(Given data)

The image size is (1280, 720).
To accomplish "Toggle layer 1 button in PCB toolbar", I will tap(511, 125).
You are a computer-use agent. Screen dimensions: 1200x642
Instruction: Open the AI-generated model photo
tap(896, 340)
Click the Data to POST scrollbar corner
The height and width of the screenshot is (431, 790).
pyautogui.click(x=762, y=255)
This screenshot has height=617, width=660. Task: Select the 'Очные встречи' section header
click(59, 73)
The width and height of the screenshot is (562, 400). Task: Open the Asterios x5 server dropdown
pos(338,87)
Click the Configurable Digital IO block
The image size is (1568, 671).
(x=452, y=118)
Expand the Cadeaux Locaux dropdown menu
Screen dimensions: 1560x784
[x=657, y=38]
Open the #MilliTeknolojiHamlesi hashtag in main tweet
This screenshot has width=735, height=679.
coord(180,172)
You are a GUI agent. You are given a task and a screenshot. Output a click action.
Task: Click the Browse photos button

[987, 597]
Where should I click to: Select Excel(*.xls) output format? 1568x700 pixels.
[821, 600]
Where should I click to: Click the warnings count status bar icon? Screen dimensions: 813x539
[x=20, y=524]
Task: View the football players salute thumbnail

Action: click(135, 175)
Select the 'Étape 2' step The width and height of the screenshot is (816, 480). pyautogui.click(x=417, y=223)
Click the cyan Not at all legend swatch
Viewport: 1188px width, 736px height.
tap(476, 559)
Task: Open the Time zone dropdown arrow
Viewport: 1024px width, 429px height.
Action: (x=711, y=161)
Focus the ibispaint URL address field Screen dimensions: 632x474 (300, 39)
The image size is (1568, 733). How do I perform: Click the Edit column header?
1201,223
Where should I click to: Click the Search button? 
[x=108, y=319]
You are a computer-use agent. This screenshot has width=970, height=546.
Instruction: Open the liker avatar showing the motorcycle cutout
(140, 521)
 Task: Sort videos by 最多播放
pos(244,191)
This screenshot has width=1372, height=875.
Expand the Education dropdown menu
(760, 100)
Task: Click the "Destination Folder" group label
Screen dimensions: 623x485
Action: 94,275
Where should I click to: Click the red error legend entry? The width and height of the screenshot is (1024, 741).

(Task to carry out) Starting at the line with "Instruction: Open the liker", retype each line through the final one in the data above, unchanged and with nothing added.

(Output for this exercise)
Instruction: Open the liker avatar showing the motorcycle cutout
(140, 521)
 Task: Sort videos by 最多播放
pos(244,191)
This screenshot has width=1372, height=875.
Expand the Education dropdown menu
(760, 100)
Task: Click the "Destination Folder" group label
Screen dimensions: 623x485
Action: 94,275
Where should I click to: Click the red error legend entry? The width and height of the screenshot is (1024, 741).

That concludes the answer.